Experts are still debating the volumes that could be released but point out that these leaks illustrate the danger of greenhouse gases produced by human activity, which are responsible for global warming.
“If it was deliberate, it’s an environmental crime,” says Jeffrey Kargel of the Planetary Research Institute in Arizona. “But while the amount of gas coming from the pipeline is obviously significant, it’s not the climate disaster you might think it is.”
What is leaking?
Natural gas is mainly composed of methane, whose warming effect is 28 times greater than that of CO2 over a 100-year horizon. It is considered to be responsible for almost one third of the global warming already recorded. However, its lifetime in the atmosphere is relatively short, about ten years, compared to decades or even hundreds of years for CO2.
When it comes into contact with water, some of this methane will oxidize and turn into CO2, explains Grant Allen, professor of atmospheric physics at the University of Manchester in the UK. “But given the strength of the leak, most of the gas will come to the surface as methane,” he warns.
In what quantity?
This is the main uncertainty. Experts and NGOs are working to calculate the possible capacity of the pipes at the time of the damage.
One estimate, cited by Professor Allen, puts the amount of natural gas in Nord Stream 2 at 177 million m3. The equivalent of the annual consumption of 124,000 British households.
The NGO Greenpeace uses a similar estimate to calculate that the three leaks could in total equal the equivalent of 8 months of greenhouse gas emissions from Denmark.
Paul Balcombe, Honorary Professor in the Department of Chemical Engineering at Imperial College London, estimates that the pipelines would contain between 150 and 300 million m3.
“It is unlikely that all of the contents will leak,” he estimated, but if just one of the pipes empties completely, it would match the worst leak ever recorded in the United States, in 2015, at the California underground storage site of Aliso Canyon.
Lauri Myllyvirta, an analyst at the Center for Energy and Clean Air Research, estimates that between 180,000 and 270,000 tons could be released, depending on the pressure in the pipelines. While this is a significant amount, it represents only about 1% of annual methane emissions from the hydrocarbon sector in Russia, estimated at 18 million tons in 2021 by the International Energy Agency (IEA).
And compared to global emissions?
The IEA has often pointed to the huge amounts of methane that leak out of fossil fuel production facilities around the world each year.
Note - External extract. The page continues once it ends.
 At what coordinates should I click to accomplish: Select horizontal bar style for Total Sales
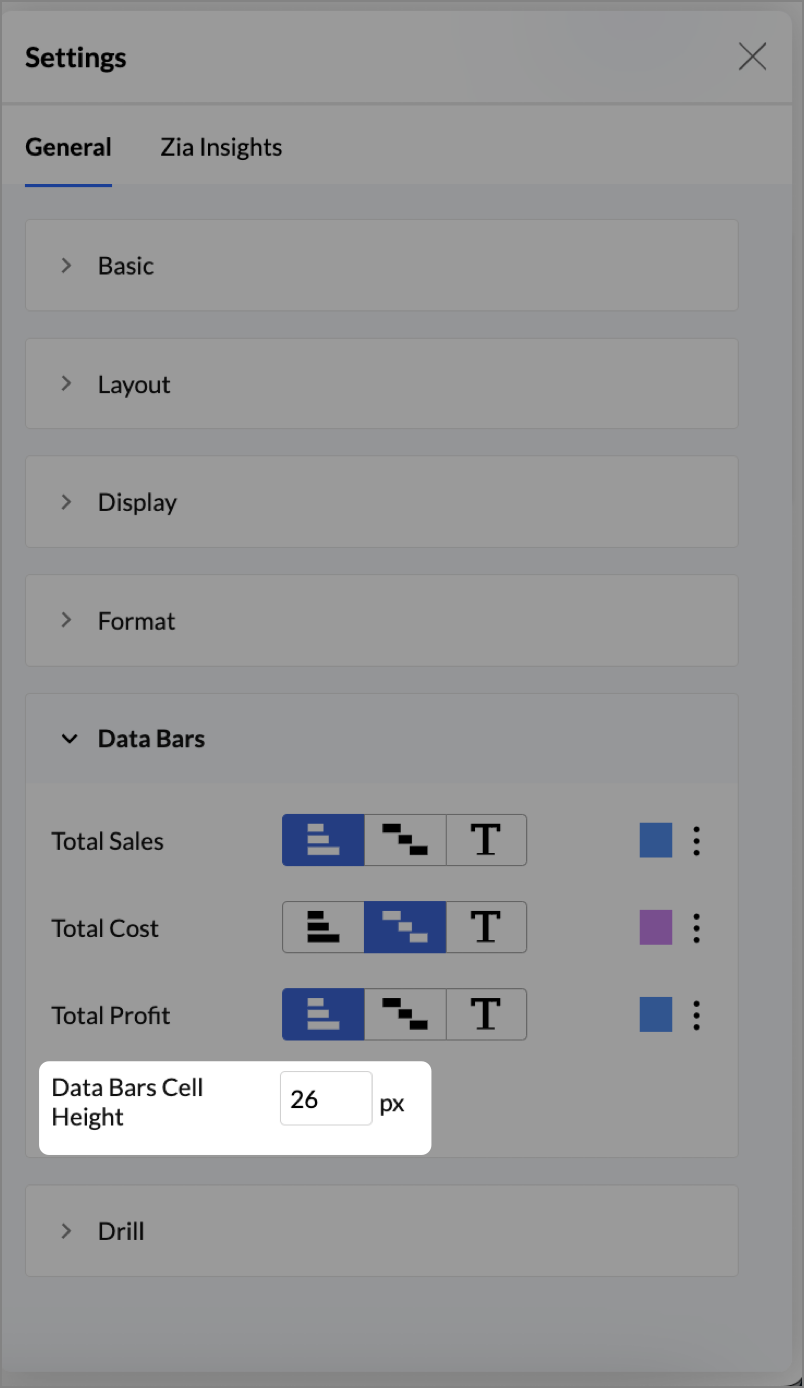(323, 840)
By 2021, it had estimated that these global leakages were equivalent to the entire gas consumption of the energy sector in Europe. As for the world’s gas infrastructures, which are often poorly maintained, they lose about 10% of the quantities transported due to leaks.
Leakage from Nord Stream will have “an immediate warming effect locally and on air quality,” says Piers Forster, director of the Priestley International Climate Centre at the University of Leeds, UK.
But on a global level, they don’t amount to much, the equivalent of about two and a half hours of programming,” says Jeffrey Kargel. However, according to him, they are a reminder of the urgency of the fight against these emissions, while the disastrous impacts of global warming are increasingly felt around the world.
“The world’s climate is changing dramatically, with extreme climate impacts increasing every year,” he points out.